Les soignants accusent la CFDT d’avoir communiqué sans concertation, en diffusant des messages qui ne reflètent ni leurs propos ni la réalité du terrain. Une situation qu’ils estiment constituer une rupture de confiance et une atteinte à l’intégrité de leur engagement.
Dans le même temps, le personnel hospitalier décrit un établissement à bout de souffle : urgences exsangues, services sous tension permanente, agents épuisés mais debout par seule conscience professionnelle. Les tentatives d’édulcoration sont vécues comme un mépris envers les soignants et les patients.

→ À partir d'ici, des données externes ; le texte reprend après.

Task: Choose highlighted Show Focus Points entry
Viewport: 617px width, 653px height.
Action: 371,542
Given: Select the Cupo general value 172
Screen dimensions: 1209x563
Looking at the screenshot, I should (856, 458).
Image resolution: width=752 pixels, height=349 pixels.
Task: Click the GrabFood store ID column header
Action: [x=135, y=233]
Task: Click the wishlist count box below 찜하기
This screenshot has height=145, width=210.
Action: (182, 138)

Le conflit des brancardiers cristallise la colère : récupération médiatique, puis désolidarisation brutale. Pour les signataires, ces pratiques traduisent un syndicalisme d’accompagnement, aligné sur la direction et coupé de la base.

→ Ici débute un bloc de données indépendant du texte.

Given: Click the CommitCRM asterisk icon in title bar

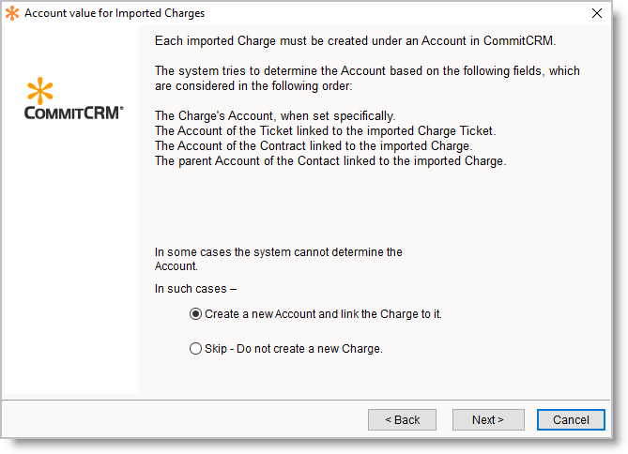Looking at the screenshot, I should [x=12, y=13].
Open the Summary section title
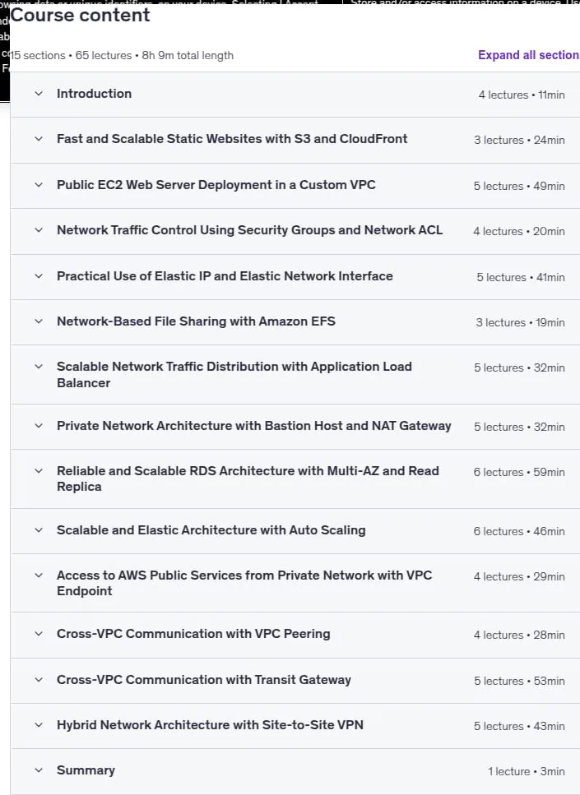 pos(86,770)
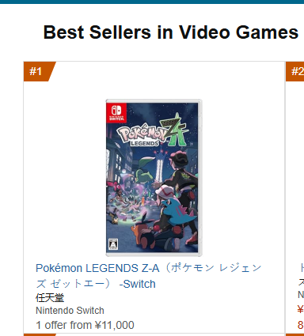
Task: Open the Pokémon LEGENDS Z-A title link
Action: (149, 276)
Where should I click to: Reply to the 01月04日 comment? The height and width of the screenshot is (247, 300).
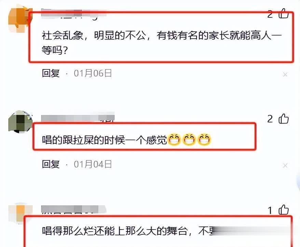pos(51,164)
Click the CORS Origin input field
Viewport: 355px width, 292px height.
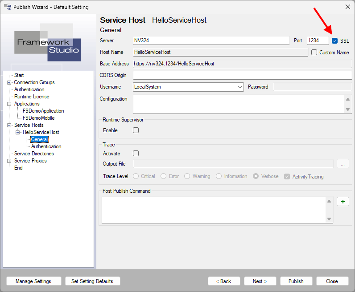(x=242, y=75)
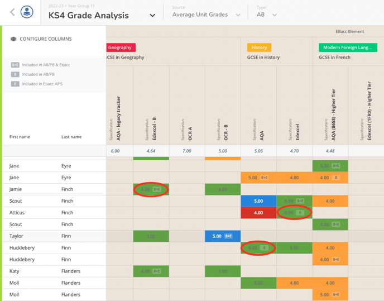Viewport: 384px width, 301px height.
Task: Click B+E badge in Katy Flanders' Edexcel-B cell
Action: 157,271
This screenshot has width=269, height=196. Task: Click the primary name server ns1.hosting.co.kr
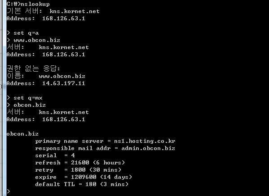point(145,141)
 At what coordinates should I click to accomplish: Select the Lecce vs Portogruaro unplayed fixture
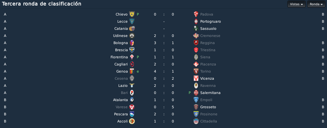coord(164,21)
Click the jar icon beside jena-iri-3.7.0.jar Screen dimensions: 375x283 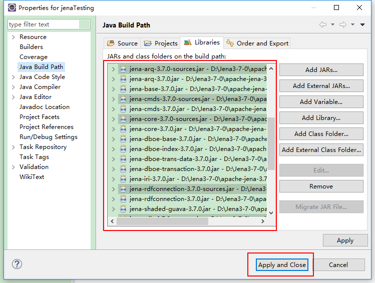point(123,179)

À l’inverse, le STC est présenté comme l’unique organisation indépendante et fidèle aux travailleurs corses. Au-delà des querelles syndicales, les agents rappellent que la santé en Corse n’est pas un outil de communication mais un combat vital pour la dignité et l’avenir du service public. Leur message est clair : ils ne se tairont pas et poursuivront la lutte pour des moyens humains et le respect des soignants.
Jean Rossi
Le dernier communiqué en date du 27 février 2026 : Le Collectif des Urgences, syndiqué et non syndiqué, tient à exprimer publiquement son opposition catégorique aux positions et aux méthodes du syndicat majoritaire (CFDT). Nous dénonçons une contradiction entre le communiqué diffusé et les déclarations faites aux médias sans concertation préalable avec le collectif. Cette situation porte atteinte à la confiance, à la transparence et à l’intégrité de notre engagement. Nous refusons d’être associés à une communication qui ne reflète pas fidèlement nos propos ni nos positions. Le collectif a officiellement fait part à la CFDT de sa volonté de ne plus être représenté par celui-ci.